Excerpt to read:
I have been writing
about a disorder that intrigues me, Kuru (which means “shaking”) widespread
among the Fore people of New Guinea in the 1960s. In
around 3-6 months, Kuru victims go from having difficulty walking, to outbursts
of laughter, to inability to swallow and death. Kuru, and (what we now know to be) related diseases, e.g., Mad Cow,
Crutzfield Jacobs, scrapie) are “spongiform” diseases, causing brains to appear
spongy. (They are also called TSEs: transmissible spongiform encephalopathies).
Kuru clustered in families, in particular among Fore women and their children,
or elderly parents.
They began to suspect
transmission was through mortuary cannibalism. Apparently this was deemed a way of honoring the dead, and was
also a main source of meat permitted women. It seems that men also took part,
but got first dibs on eating the muscle. Ending these cannibalistic practice
all but eradicated the disease, which had been of epidemic proportions.
No one expected at the time that understanding the cause of
Kuru would falsify an established theory that only viruses and bacteria could
be infectious (the “central dogma”).
Some would say it led to a “revolution” in molecular biology. The reasoning is of a standard form:
There is some hypothesis H from which we derive some expected experimental
results, E. Here, H is the
generalization:
All
infectious agents have nucleic acid (equivalently, there are no anomalous
pathogens).
If the experiment is done
properly and yet results conflict with E, we may say there is an anomaly for
H. The anomaly can be abbreviated as
not-E. The anomaly here is that
Kuru (like scrapie in sheep) is transmitted by a protein alone (by changing a
normal protein shape into an abnormal fold). The first clues that no nucleic
acids were involved in transmitting Kuru came from the fact that it is not eradicated with techniques known to kill viruses
and bacteria. Stanley Prusiner
called the infectious protein a prion (he received a Nobel prize for his work
on prion disease in 1997). The
anomalous results would not go away, and were demonstrated by experimental
transmission to animals, mostly hamsters and mice. It is generally accepted that hypothesis H is thereby
falsified. The argument form is the familiar modus tollens:
If
H then E
Not-E
Therefore
H is false.
The
argument is deductively valid: it is logically impossible for the two
premises to be true while the conclusion false. One would get a logical contradiction. Strictly speaking, however the
empirical data do not logically contradict H. It is logically possible,
despite strong evidence against this, that some nucleic acid is somehow
involved. Still, the data warrant
denying H: the central dogma has been given a very good opportunity to be
retained, and it has not been. Experiments on prion transmission rarely fail to
give us results incompatible with H.
Instead, results are in sync with the “protein only” hypothesis: they
are regarded as at least practically impossible under the assumption that H is
true. We might say they are statistically
inconsistent with H.
The “protein only” anomaly (the not-E) can be brought
about at will (as Popper would say).
Or, to adapt what R.A. Fisher says in relation to the test of
significance, a phenomenon (that is anomalous for H) is experimentally
demonstrable when we know how to conduct an experiment which will rarely fail
to give us a result that is statistically inconsistent with H. A lot of negations, but clear
enough. Note: it is not that
infectious protein events are “very improbable” in their own right (however one
construes this); it is rather that these events are counter to, and
forbidden under, the assumption of the hypothesis H.
The underlined portion of the last sentence, obvious
as it is, is my main point just now.

Data excerpts:

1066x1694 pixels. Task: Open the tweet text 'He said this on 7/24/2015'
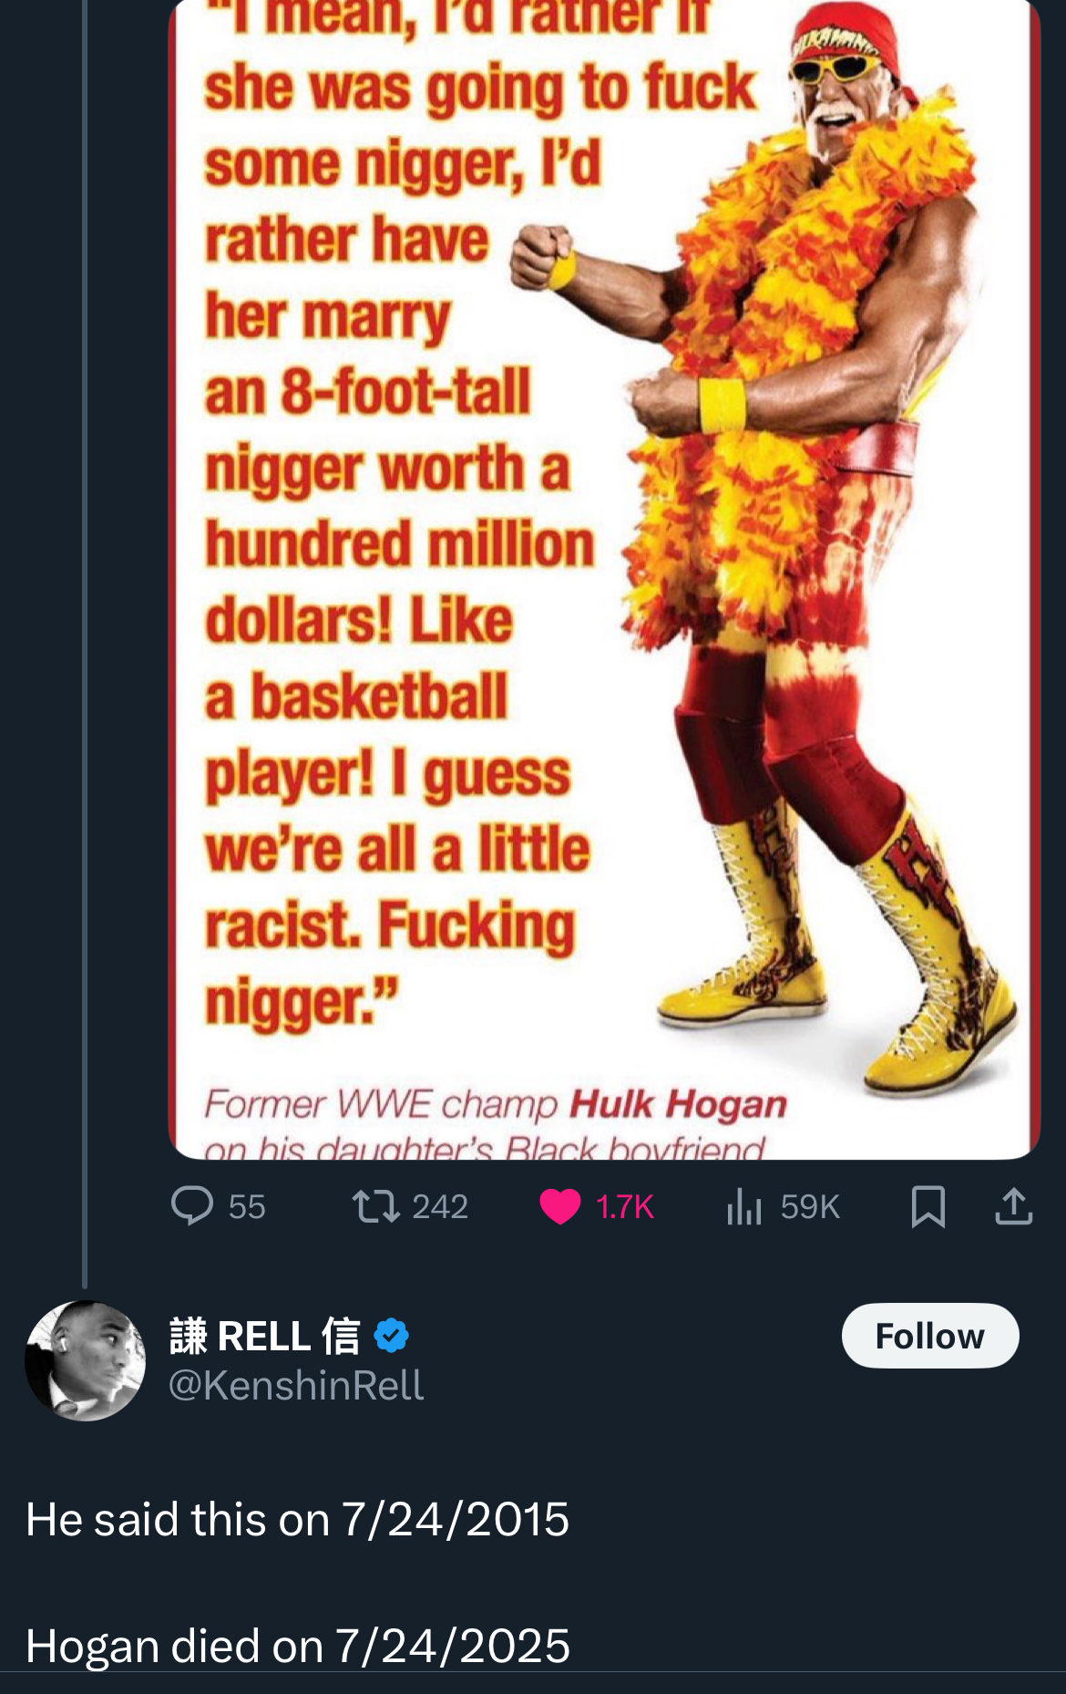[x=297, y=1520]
---
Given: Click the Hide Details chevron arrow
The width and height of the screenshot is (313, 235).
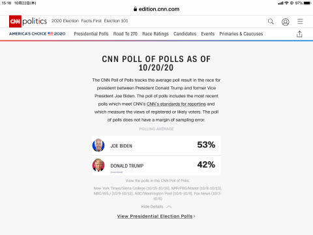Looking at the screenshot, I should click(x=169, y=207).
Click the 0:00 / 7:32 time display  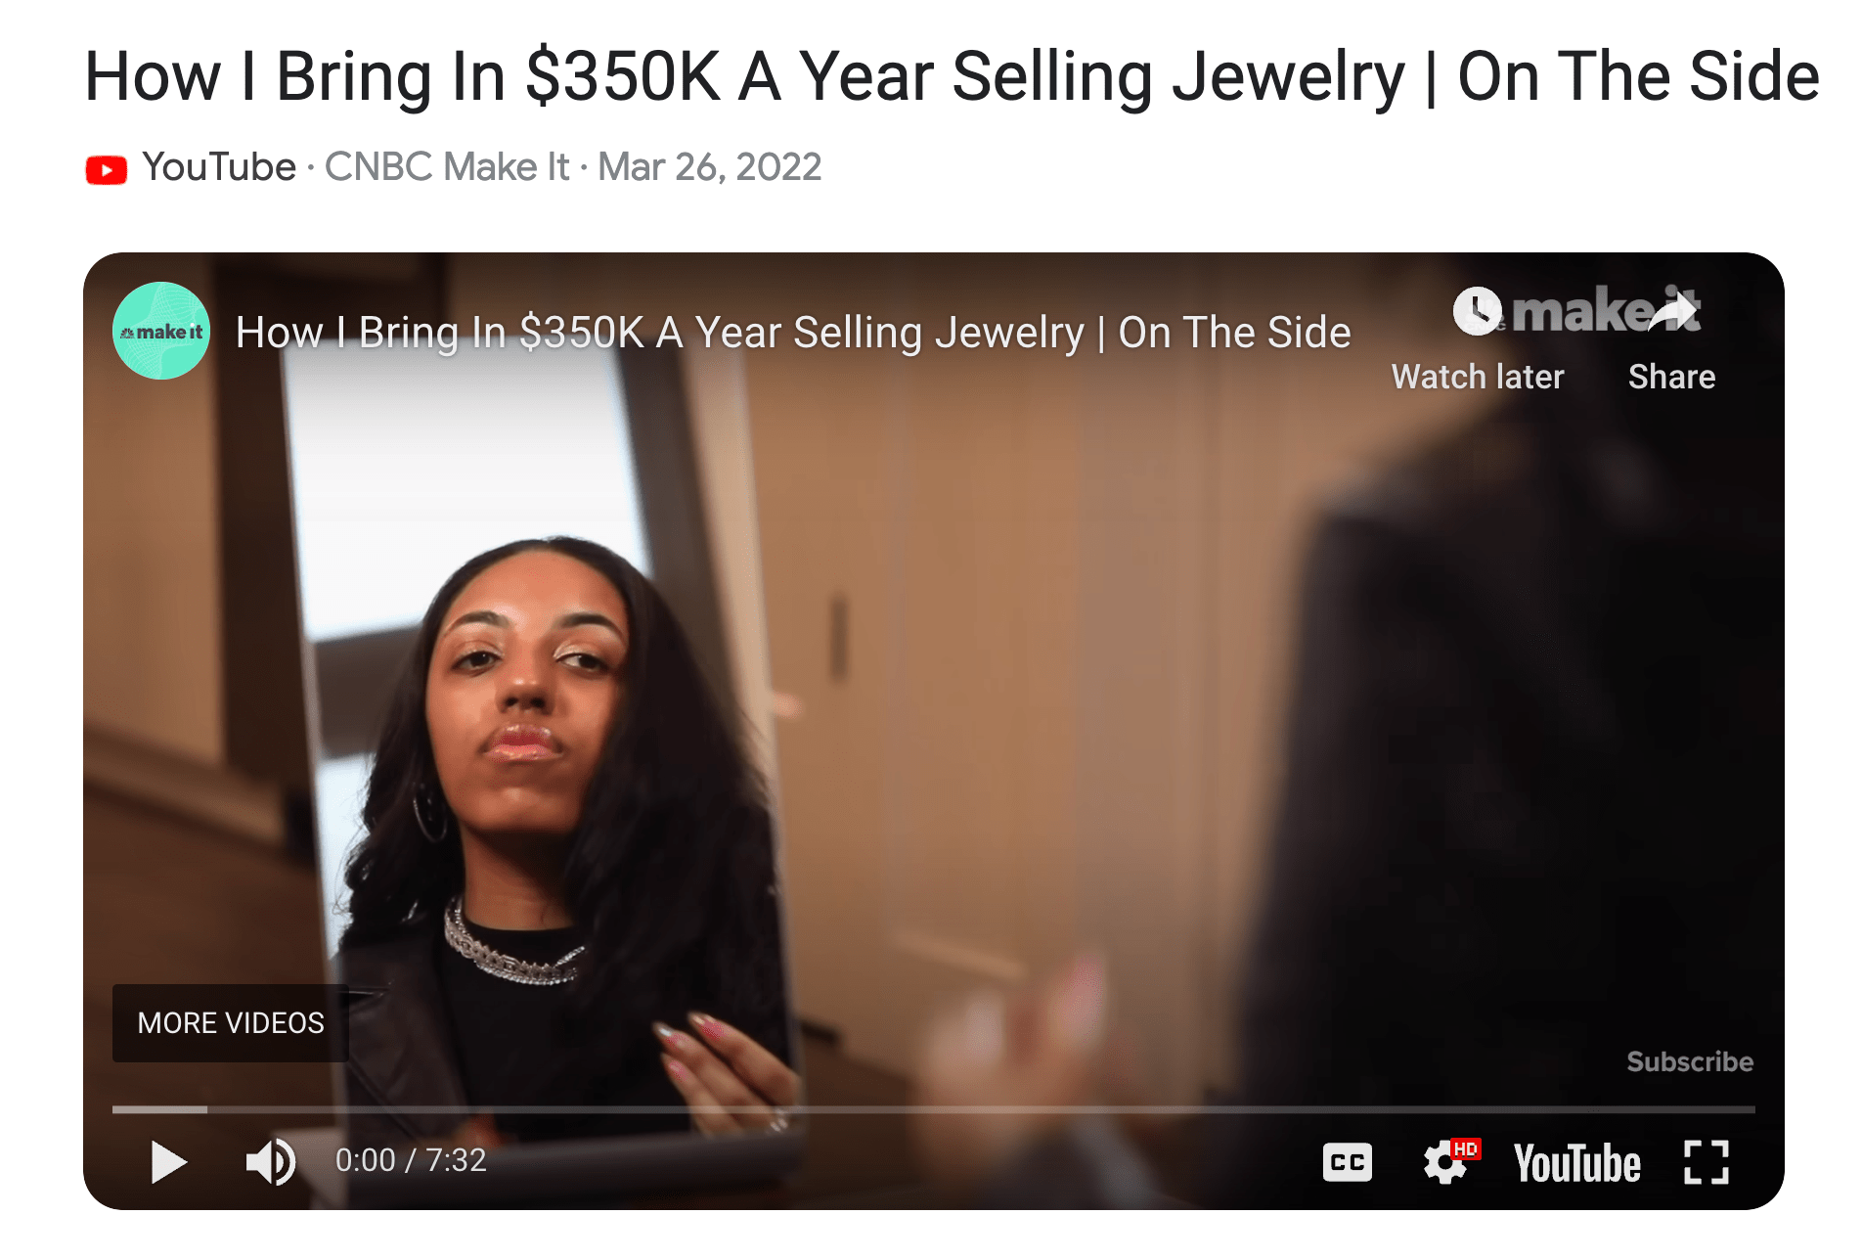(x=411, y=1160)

Exercise objective: Can you reproduce the passage of the Kuru text above from "I have been" up to and including "transmissible spongiform encephalopathies)."?

Exercise output:
I have been writing
about a disorder that intrigues me, Kuru (which means “shaking”) widespread
among the Fore people of New Guinea in the 1960s. In
around 3-6 months, Kuru victims go from having difficulty walking, to outbursts
of laughter, to inability to swallow and death. Kuru, and (what we now know to be) related diseases, e.g., Mad Cow,
Crutzfield Jacobs, scrapie) are “spongiform” diseases, causing brains to appear
spongy. (They are also called TSEs: transmissible spongiform encephalopathies).